Building and supporting a strong and inclusive workforce is central to the NCDHHS' mission and one of its strategic goals. For more than a decade, the state has worked to support individuals with disabilities as they strive for meaningful work and independence through programs offering Competitive Integrated Employment (CIE).
CIE is all about making sure that people with disabilities can obtain employment where they can earn at least minimum wage while working in the public alongside people without disabilities. It’s about equal opportunity. CIE prioritizes opportunities where people with disabilities can earn the same income, workplace benefits and opportunities as other employees doing the same job.
Kelly Gilliam's Success Story
When Kelly Gilliam walked through the doors at WorkSource West in Morganton, he knew he wanted help to land a good job. He wasn’t entirely sure which skills he’d need, or which career would be right for him, but his sister had recommended that he sign up for their job skills training program.
“She told me I should check it out because it helps people find a job – and it’s hard to find one,” he said. “I wanted to support myself. I wanted to be on my own and be independent.”
NCDHHS’ Division of Vocational Rehabilitation (VR) administers two Community Rehabilitation Programs that offer a range of employment-related support services. WorkSource East, in Goldsboro, and WorkSource West, in Morganton, both provide training programs to Vocational Rehabilitation consumers with specialized needs that range from cognitive and autism, to psychosocial, physical and hearing loss.

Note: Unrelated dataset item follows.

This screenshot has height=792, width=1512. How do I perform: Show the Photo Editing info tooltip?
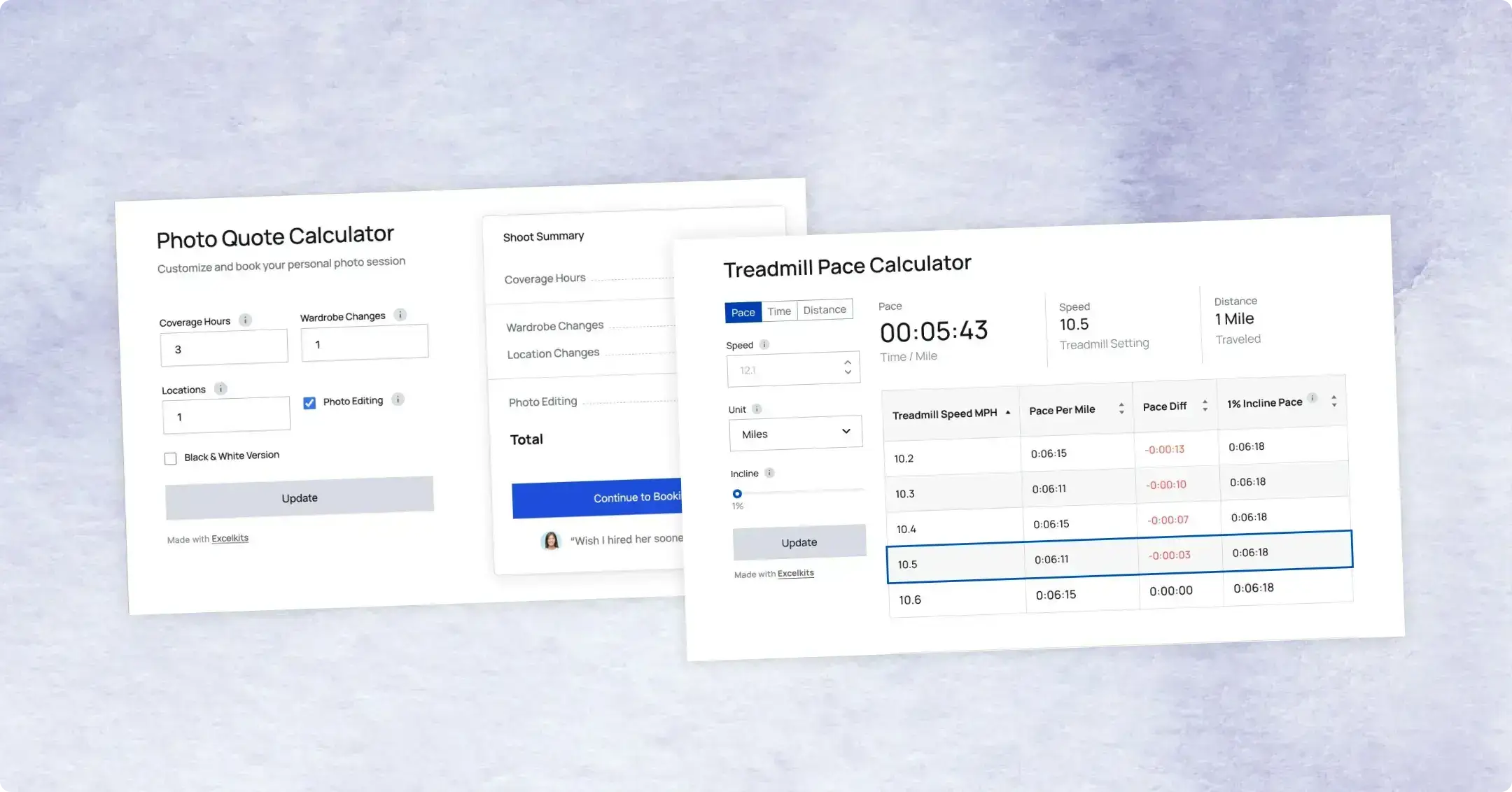click(397, 399)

About three months ago Gilliam took his sister’s advice and began WorkSource West’s Vocational Skills Training program. He enrolled in the Housekeeping Program, completed the two-month curriculum and was hired straight away by Dietary Manager Dianne Anthony, of Grace Heights Health & Rehabilitation in Morganton.
Gilliam flourished in the program. “He did great,” said P.J. Xiong of North Carolina’s Division of Vocational Rehabilitation. “He learned all of the skills – he’s a really hard worker.”
The Housekeeping Program curriculum includes chemical safety, workplace safety and cleaning techniques. The students learn about dress codes and the kind of professional expectations that will be required on the job. It’s a curriculum that lends itself to a variety of job opportunities. It also includes field trips to job locations so the students can become familiar with their work options.
Upon completion of the program, Gilliam decided to seek employment in food services. “I saw the dietary aide job at the nursing home,” he said. "My dad was in the nursing home when he passed away, and I wanted to help.”
Gilliam works the dinner shift preparing the residents’ trays and desserts. After the dinner service, he washes dishes and helps clean up the kitchen. He also keeps an eye on the residents’ meal tickets to make sure that the meals they’re served are in alignment with their particular dietary requirements, such as low-salt. He loves his job here – he’s so appreciative,” said Dietary Manager Dianne Anthony, of Grace Heights Health & Rehabilitation in Morganton. “He wants to move up and in two weeks I’ll start training him to become a cook.”
Gilliam is thriving in his new role and says Anthony’s a great boss. “I have really nice coworkers,” Gilliam said. “Diane’s fun to work for – she makes jokes and if anyone needs help, she gives them the training they need.”
Anthony started partnering with the Division of Vocational Rehabilitation in 2017. Over the years she’s hired several VR interns and over the years she’s hired 10 as employees. "We have four employees right now who were WorkSource West clients,” Anthony said. “They make up almost half of my team and I also have two interns that I plan to offer full-time jobs when they finish their internships.”
Not only has she worked closely with the hiring and training of VR consumers, but she’s also participated in employer panels, provided mock interviews and provided tours for consumers interested in working in dietary or other areas at Grace Heights. “They have been a blessing to me – we have been hiring their clients for the past six to eight years, and we’ve had lots of success stories,” Anthony said. “We are so thankful to VR for what they do for us. If you want to see dedicated people, you can’t do any better than the folks at VR.”